Data to process →
★ ★ ★ ★ ★ ★ ★

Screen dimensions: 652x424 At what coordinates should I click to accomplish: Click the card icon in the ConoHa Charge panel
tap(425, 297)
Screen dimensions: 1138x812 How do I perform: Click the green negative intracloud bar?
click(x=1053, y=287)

★ ★ ★ ★ ★ ★ ★

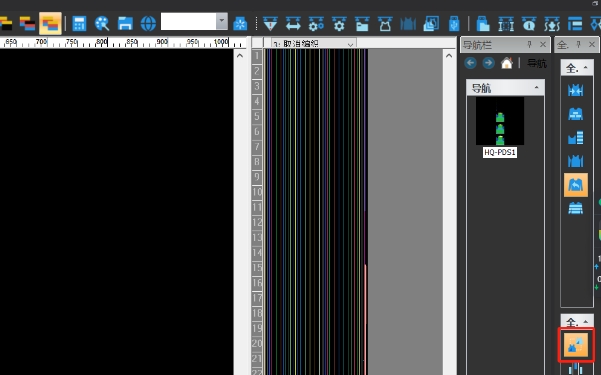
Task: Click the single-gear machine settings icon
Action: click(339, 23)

★ ★ ★ ★ ★ ★ ★

Render the part of the listing that opens with the line containing "Screen dimensions: 652x424" and closes with the line containing "tap(425, 297)" as a two-column CSV with the headers instruction and action. Put each instruction and its matching action on one row, each in a quoted field with line breaks replaced by spaces.

instruction,action
"Screen dimensions: 652x424 At what coordinates should I click to accomplish: Click the card icon in the ConoHa Charge panel","tap(425, 297)"